There are 18 stories, mostly all written in the 40s and 50s, moving from her early writing years in college to just before the publication of A Wrinkle in Time. They are different in setting -- from rural locations to her familiar New York -- and reveal some of her preoccupations with faith and her own personal experiences transmuted into fiction, much of which shows up in the novels of her later career as well. A thorough introduction by her granddaughter Charlotte examines the place of these stories in both L'Engle's life and her writing career.
I enjoyed this -- I am a L'Engle fan, have been for years, and have read nearly everything she's ever written. So this was a nice addition to the collection! I appreciated how this collection ranges from realism to more speculative stories too, showing her interest in science and fantasy and how they combine.
The evolution of her style was fascinating to see too, although even her early college stories are already really good and show her control of language and the relationships that are a strong element of her subject matter. The prickly mother-daughter relationships of a couple of the stories are clearly drawn, while a couple of the later stories are more speculative and focused on ideas. The range is wide, within her clearly defined style and subject choice. The concept of the collection is interesting, and I think it really worked.
A couple of my faves from this set:
The Foreign Agent, about a young woman under her mother's thumb who blossoms when she meets her mother's new, young literary agent when they move to New York.

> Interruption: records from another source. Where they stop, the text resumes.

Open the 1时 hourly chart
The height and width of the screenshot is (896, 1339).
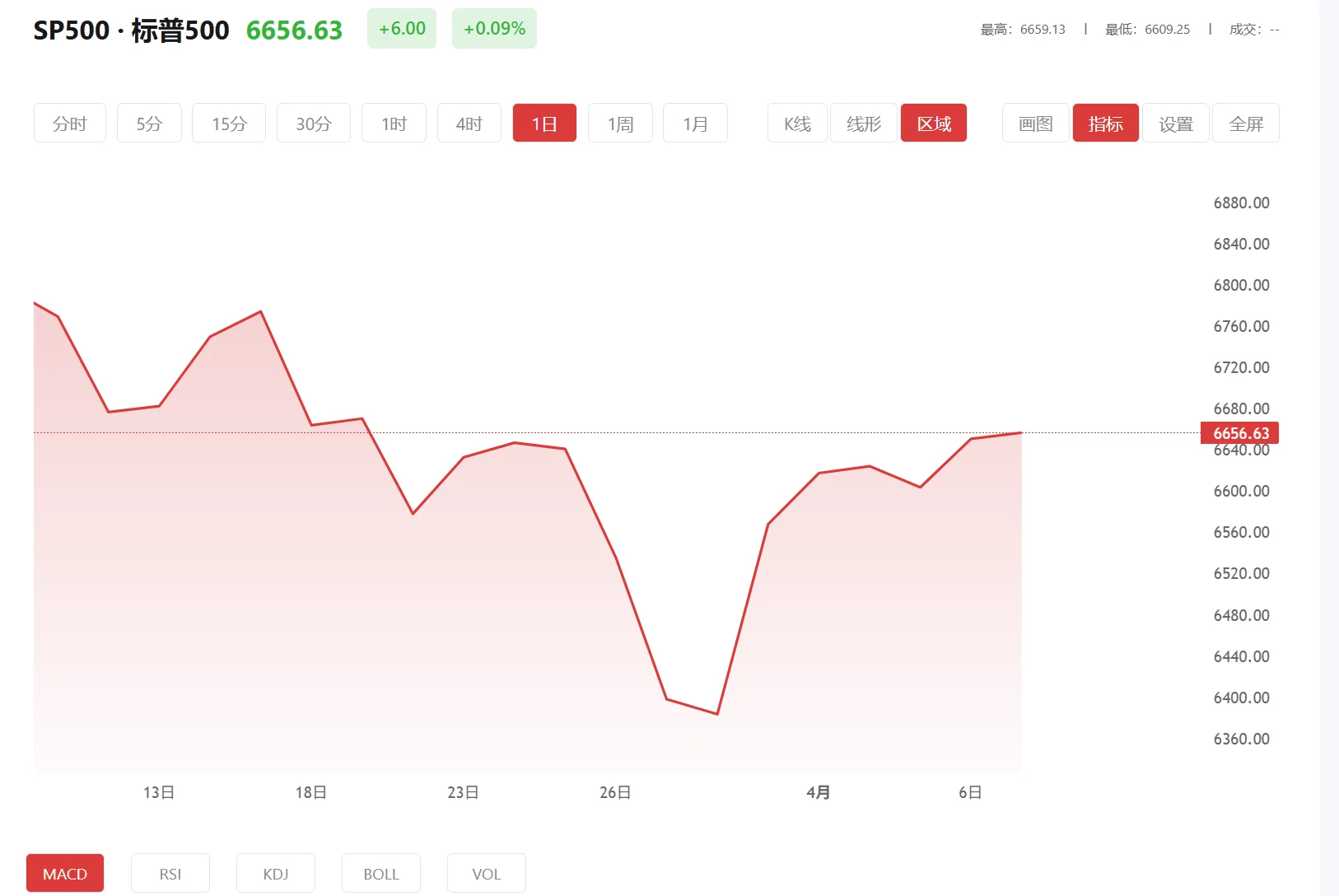tap(394, 122)
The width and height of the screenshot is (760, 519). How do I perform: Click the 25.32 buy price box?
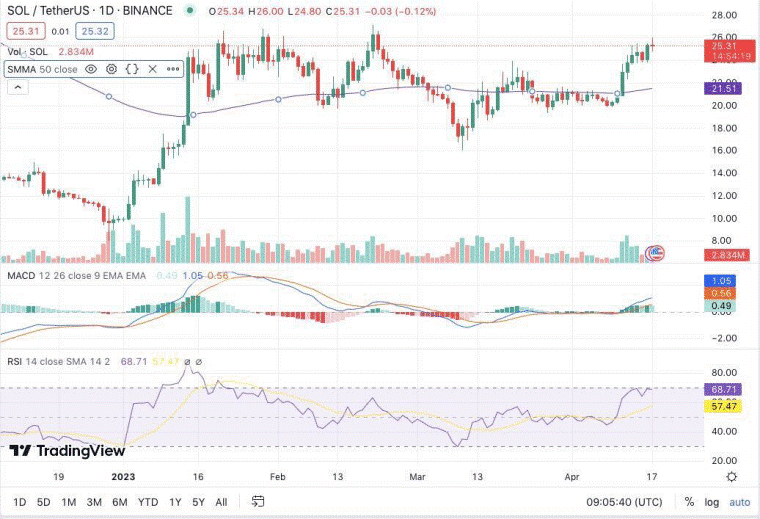[x=95, y=31]
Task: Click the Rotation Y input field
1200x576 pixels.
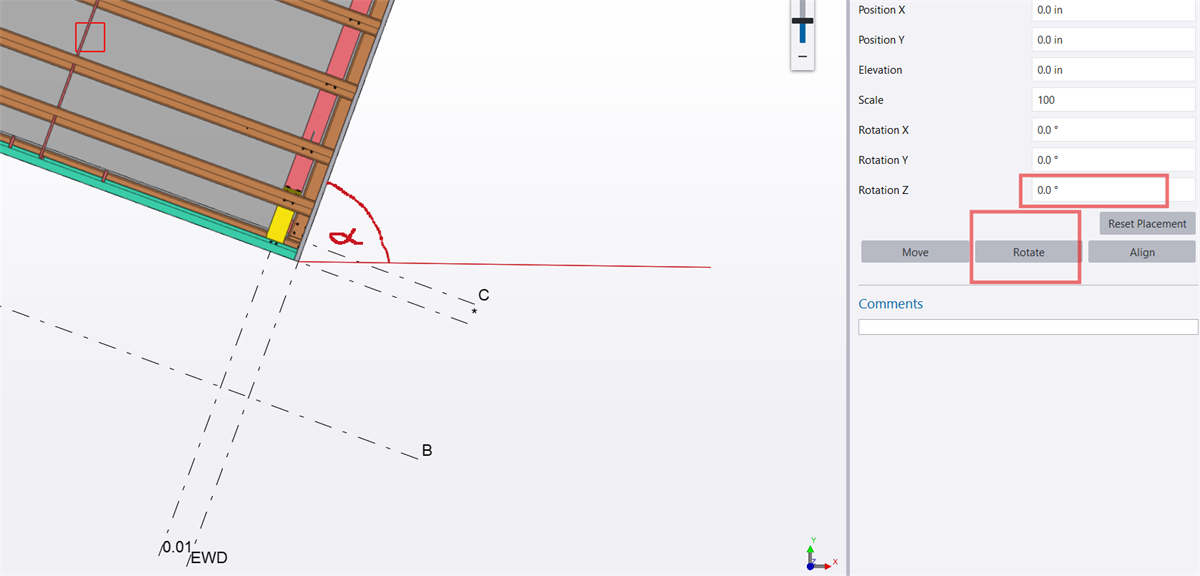Action: coord(1112,159)
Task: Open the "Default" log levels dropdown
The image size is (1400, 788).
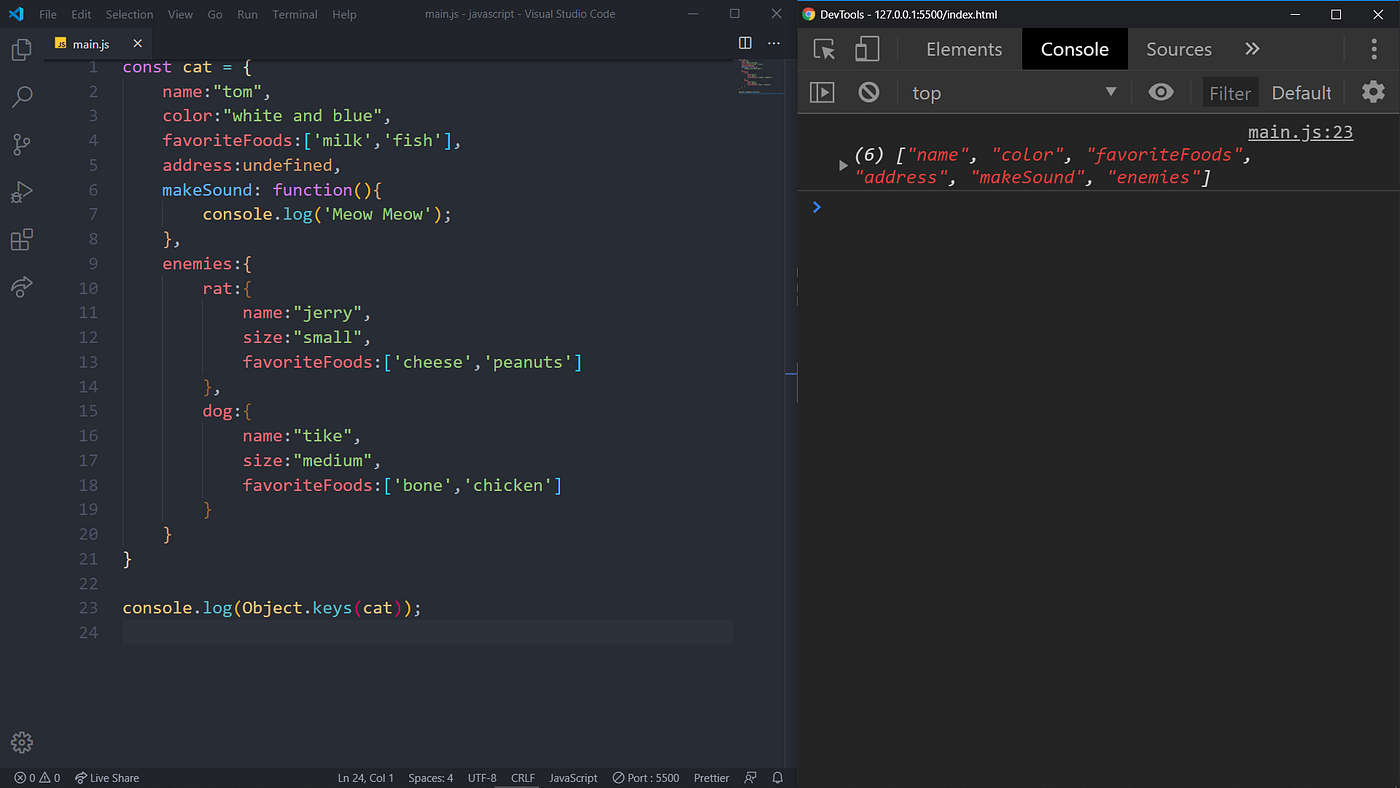Action: click(x=1301, y=92)
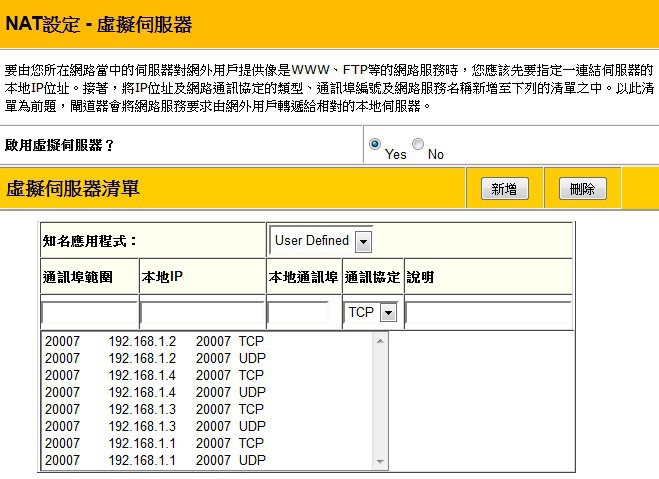Select the 192.168.1.3 TCP list entry
The width and height of the screenshot is (659, 479).
pos(155,409)
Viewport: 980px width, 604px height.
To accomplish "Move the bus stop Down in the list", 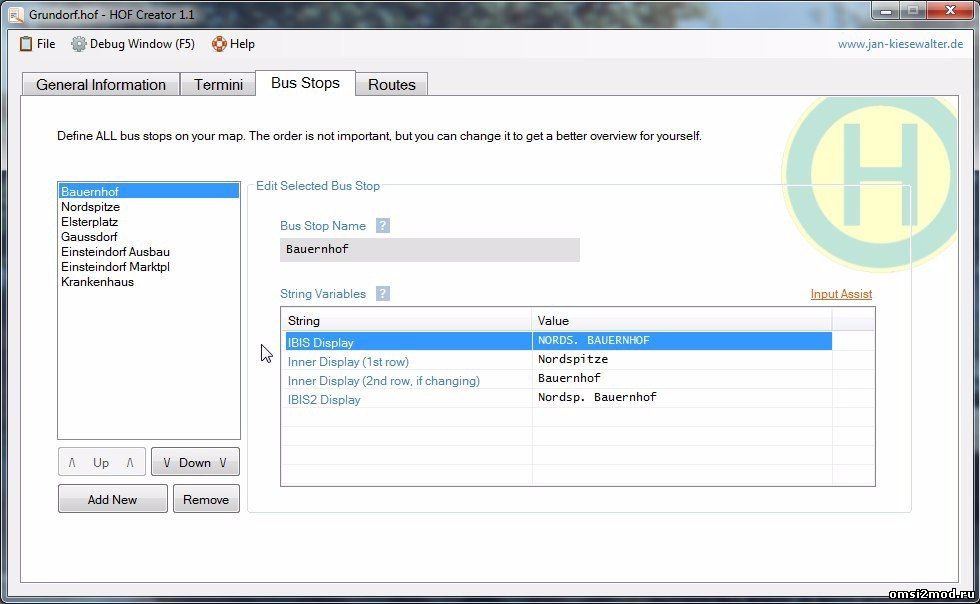I will (x=195, y=463).
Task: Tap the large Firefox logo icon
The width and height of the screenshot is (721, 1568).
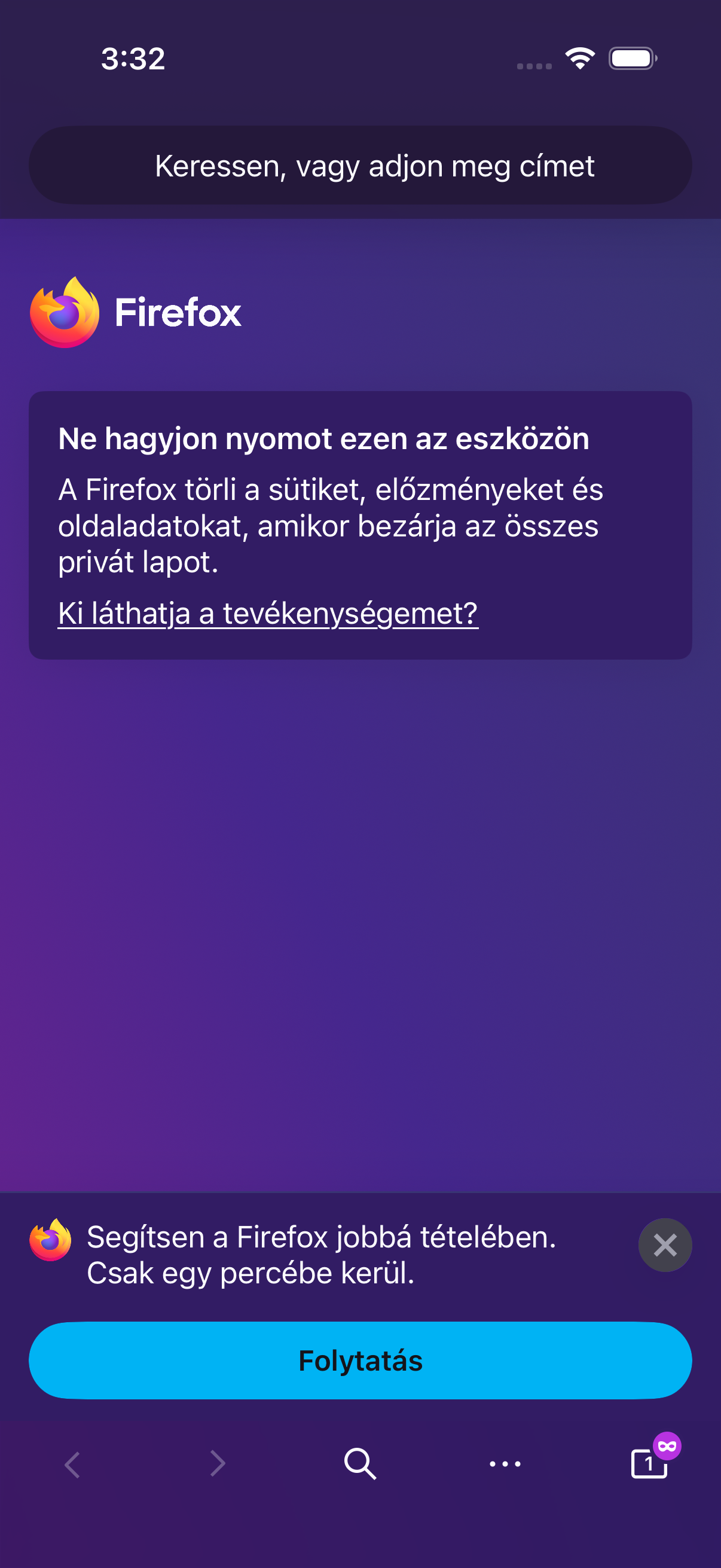Action: click(x=65, y=312)
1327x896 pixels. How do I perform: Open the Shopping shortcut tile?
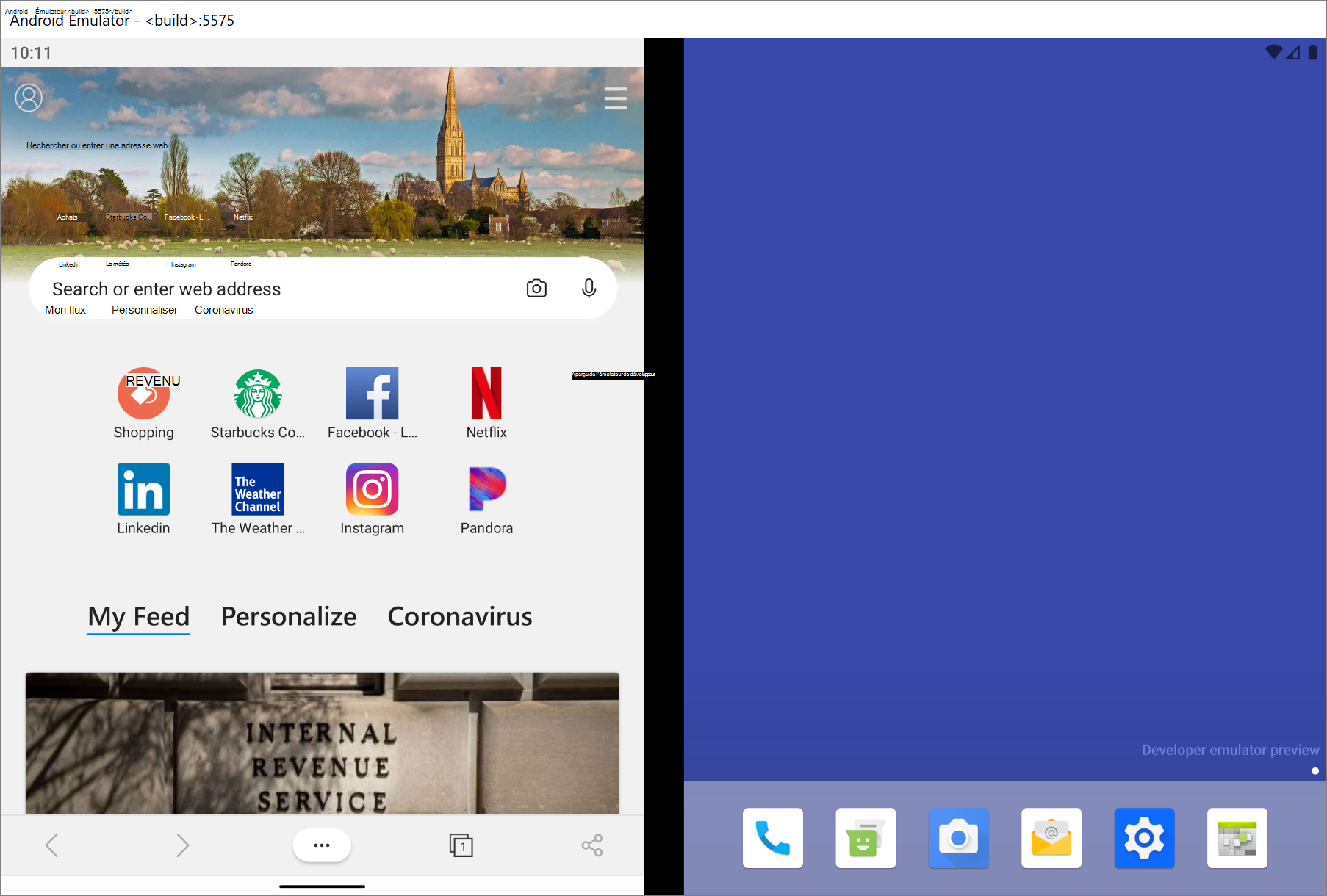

Poor Little Saturday, a fantasy with a witch and a camel and an abandoned plantation house, which reads almost like a Ray Bradbury story
The Fact of the Matter, set in a little town much like L'Engle's rural Connecticut, which is the one that felt most grounded in a specific place and time to me. About outsiders and belonging and facades and people in all their complexity.
If you've read this, or will, I hope you'll share your favourites too.